BEGIN Exercise material

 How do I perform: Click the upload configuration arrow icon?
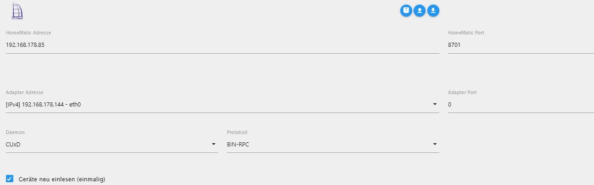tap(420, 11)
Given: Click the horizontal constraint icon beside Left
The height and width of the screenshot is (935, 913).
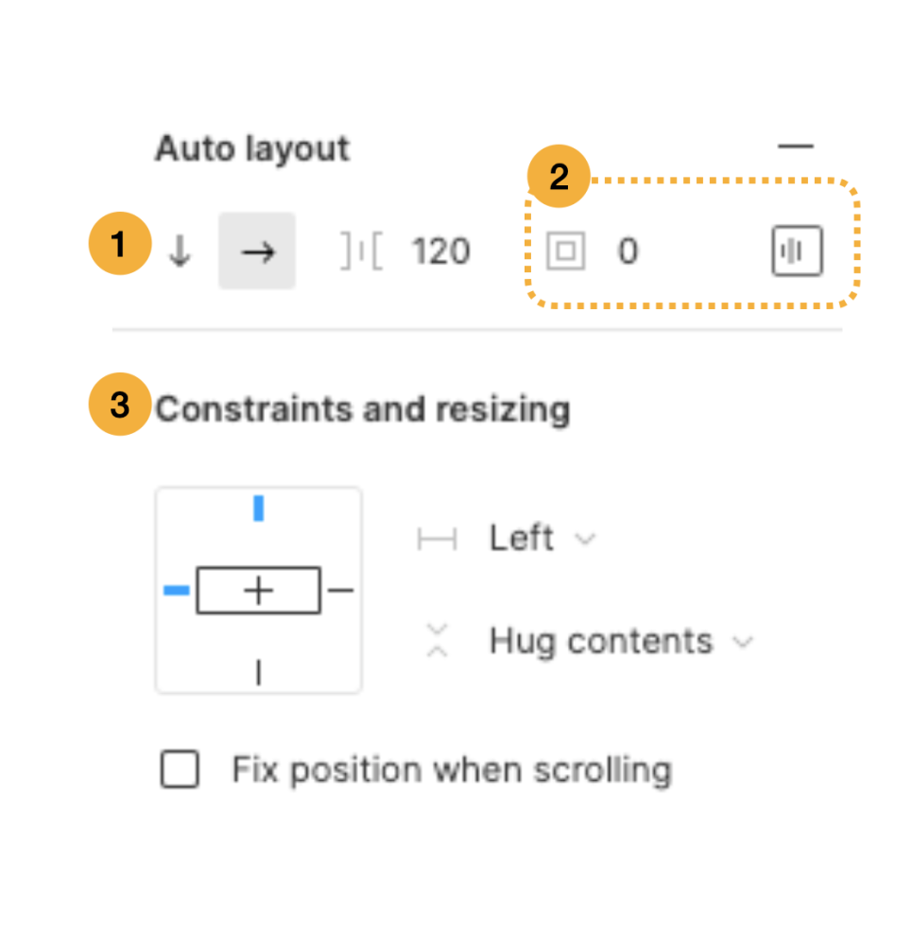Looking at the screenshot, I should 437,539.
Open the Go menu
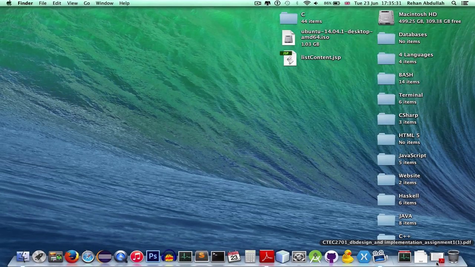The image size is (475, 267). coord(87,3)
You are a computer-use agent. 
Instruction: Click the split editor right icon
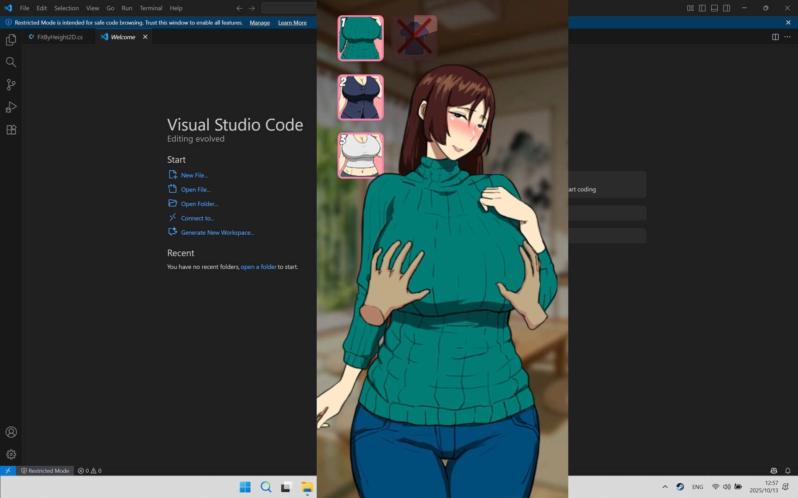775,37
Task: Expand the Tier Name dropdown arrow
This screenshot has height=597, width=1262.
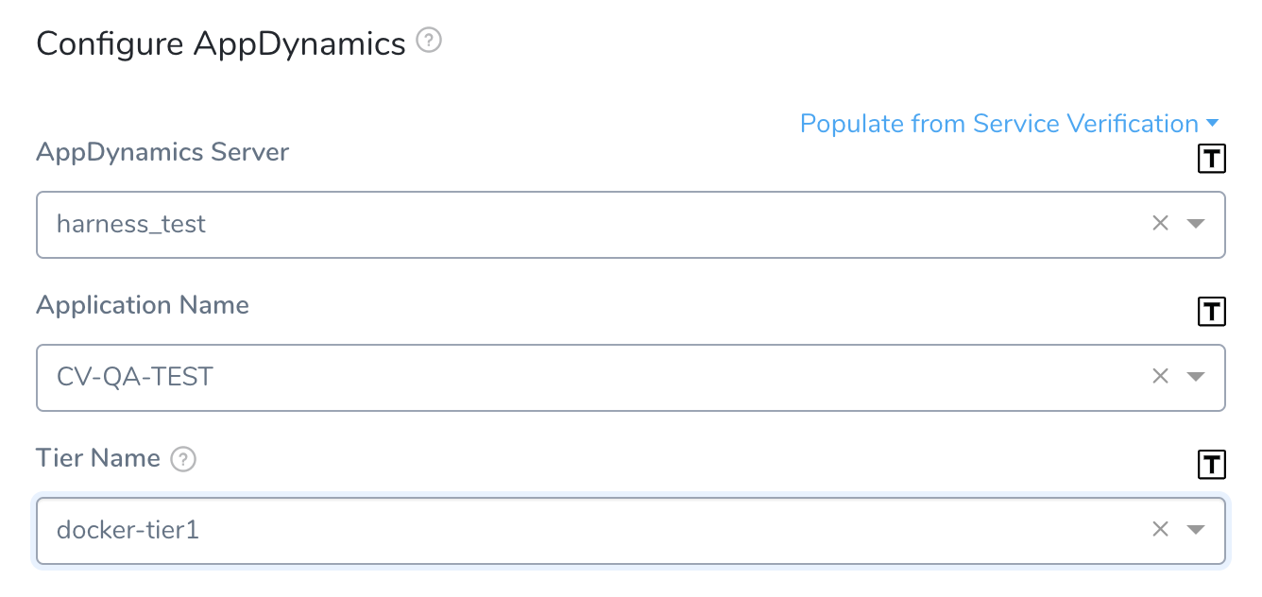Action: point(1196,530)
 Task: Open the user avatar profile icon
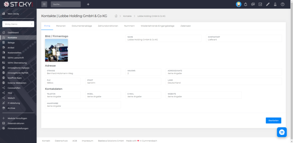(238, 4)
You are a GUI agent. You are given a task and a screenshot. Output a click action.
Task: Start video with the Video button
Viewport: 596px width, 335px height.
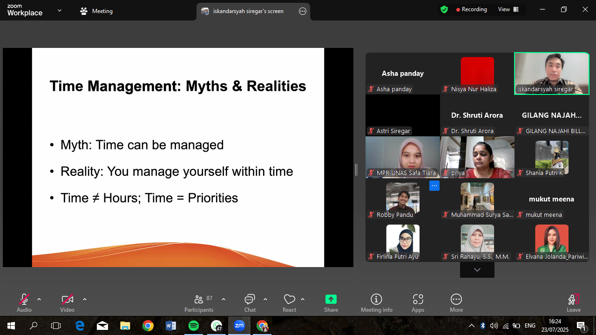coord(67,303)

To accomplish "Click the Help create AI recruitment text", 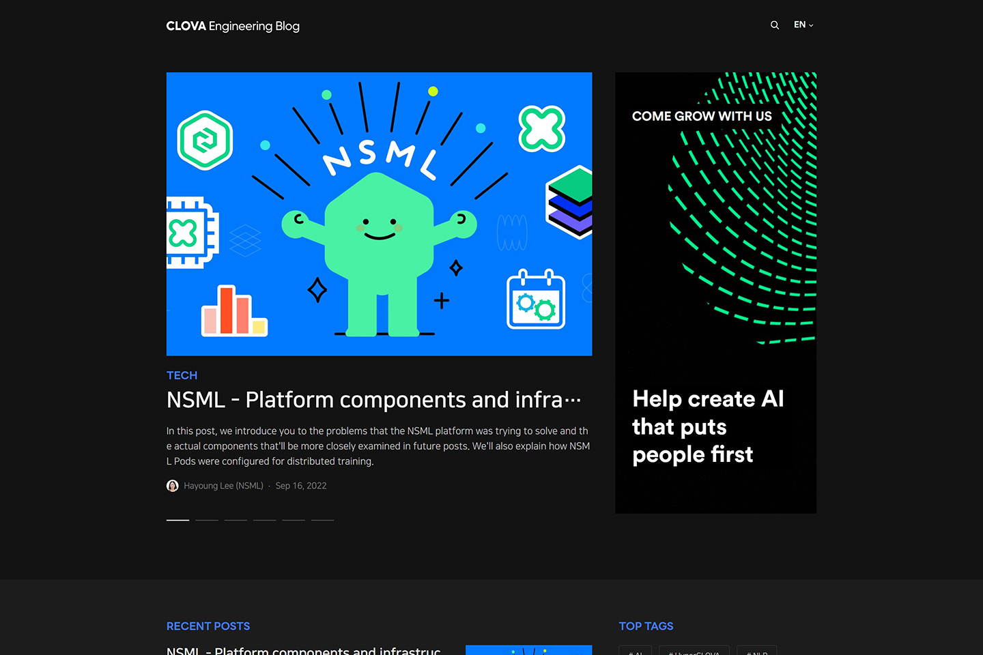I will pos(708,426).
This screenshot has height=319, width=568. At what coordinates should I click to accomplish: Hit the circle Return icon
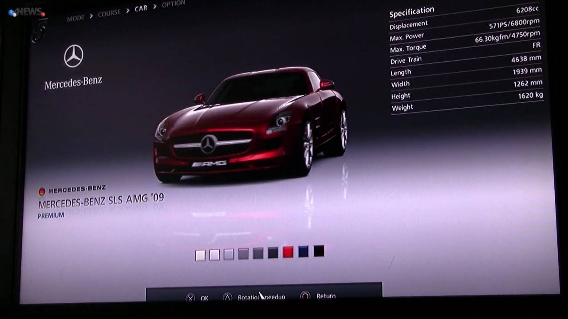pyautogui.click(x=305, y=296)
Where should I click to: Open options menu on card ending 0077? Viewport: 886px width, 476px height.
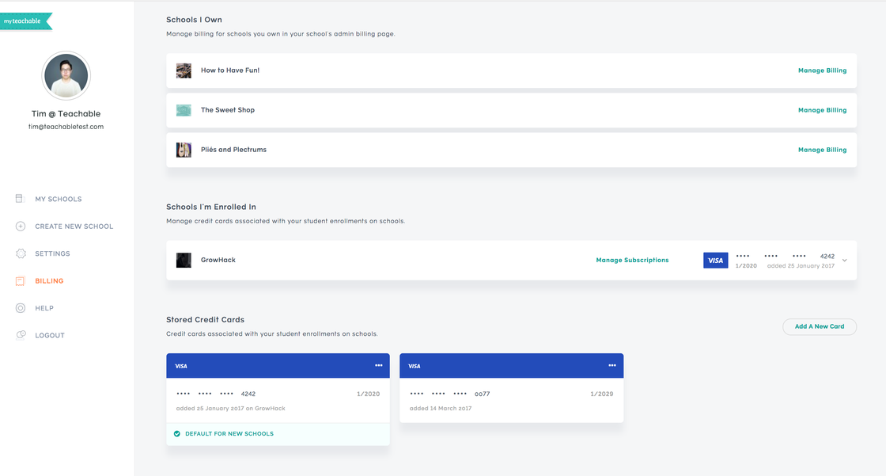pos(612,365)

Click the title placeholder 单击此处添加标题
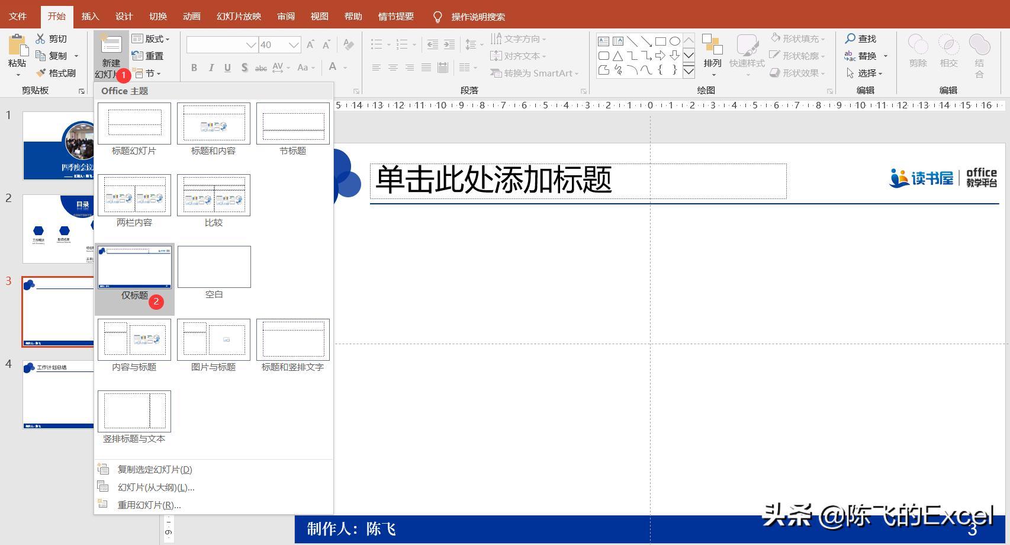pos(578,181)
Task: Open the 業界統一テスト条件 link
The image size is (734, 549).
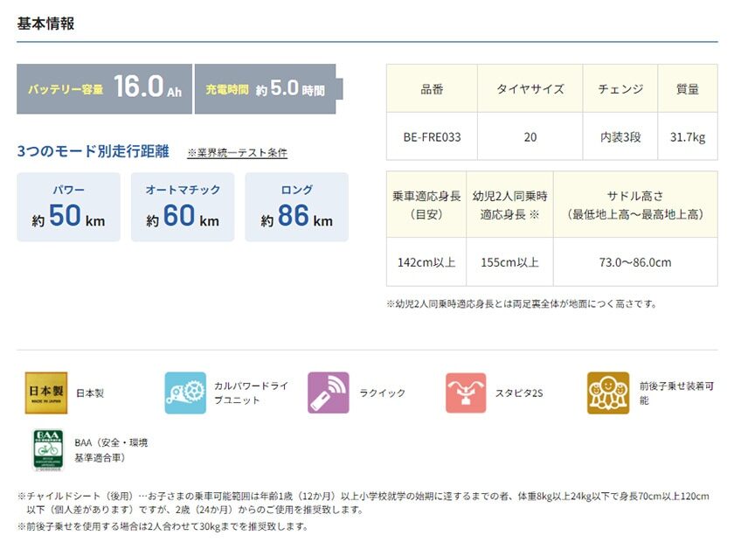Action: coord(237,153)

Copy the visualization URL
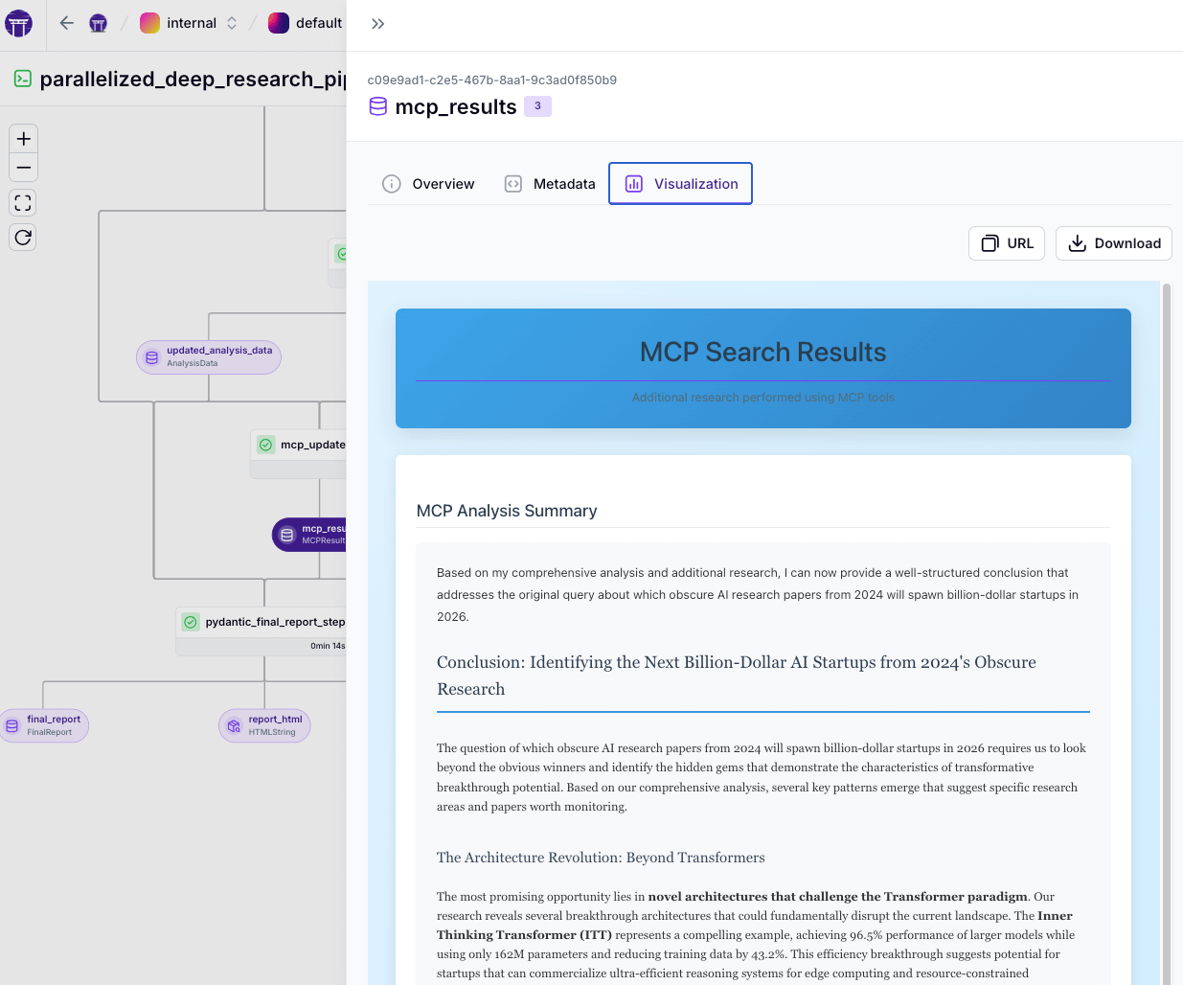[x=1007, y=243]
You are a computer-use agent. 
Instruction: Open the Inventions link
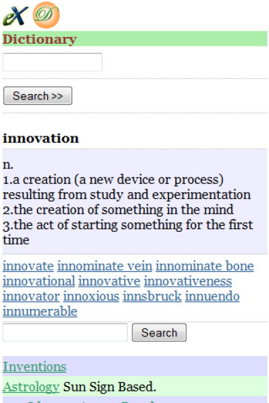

END Exercise material

**Task description**. Each line that includes the word "link" counts once; report how many such lines the entries have, and nothing else.

**Output below**. 2